Frank tells Claire about the strange man, that when he pushed past him, Frank should have felt him brush his sleeve, but he didn't. When Frank had turned around, the man had vanished. Frank asks Claire if she nursed many Scots during the war and Claire says man, including a piper who couldn't stand being stabbed with a needle. Claire wonders what Frank is thinking and Frank says he had wondered if that man was someone she had nursed and he was looking to reconnect. Claire asks if Frank thinks she's been unfaithful and he says no, but even if she had, it wouldn't matter to him. Nothing she could ever do could stop him from loving her. He begs her forgiveness and they make love. Claire reflects that sex had always been their bridge, the one thing they had that proved to them that everything would always work out.

After, Frank sets the alarm clock and she says she thought they weren't setting alarms during this trip. Frank says he wants to see the witches or druids, a group who still observes rituals at a circle of standing stones on a nearby hill called Craigh na Dun. The next morning, Frank and Claire approach the stones and Frank says that according to local legend, the stones were carried there from Africa by Celtic giants. Claire asks Frank if the lights they see in the distance is Inverness and he says they must be. They hide in the bushes as robed women carrying lanterns approach and being to dance. One of the dancers is Mrs. Graham.

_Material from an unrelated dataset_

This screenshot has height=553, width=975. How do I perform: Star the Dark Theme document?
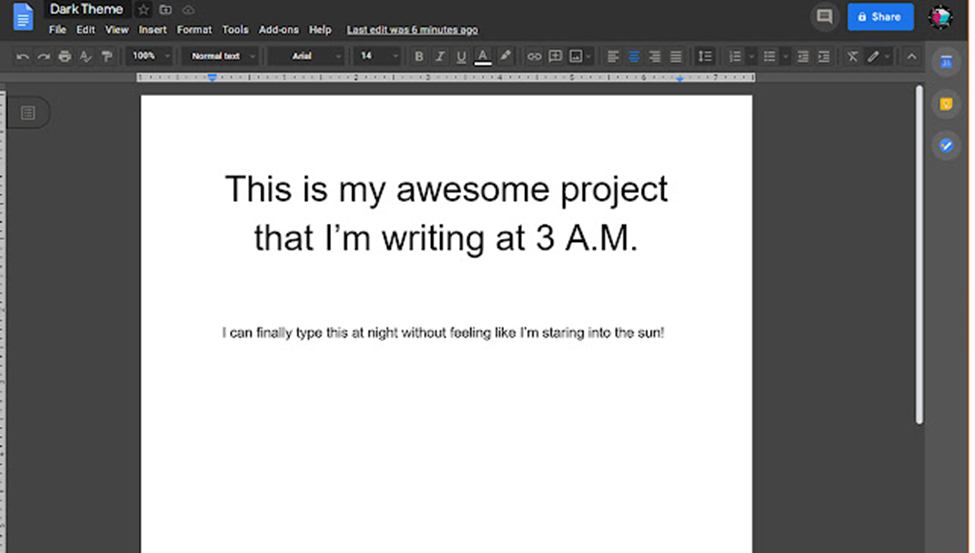tap(143, 10)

As the women dance around the circle, Claire thinks they should have been ridiculous, but the sight of them raised her hackles and a voice inside her warned her that she should not be there and was an unwelcome voyeur to something ancient and powerful. After the dance, the women disperse and Frank and Claire enter the circle to look around. Frank examines the rocks and Claire looks at plants and flowers. One of the dancers return and as it appears she's in no hurry to leave, Frank and Claire stealthily make their way down the hill.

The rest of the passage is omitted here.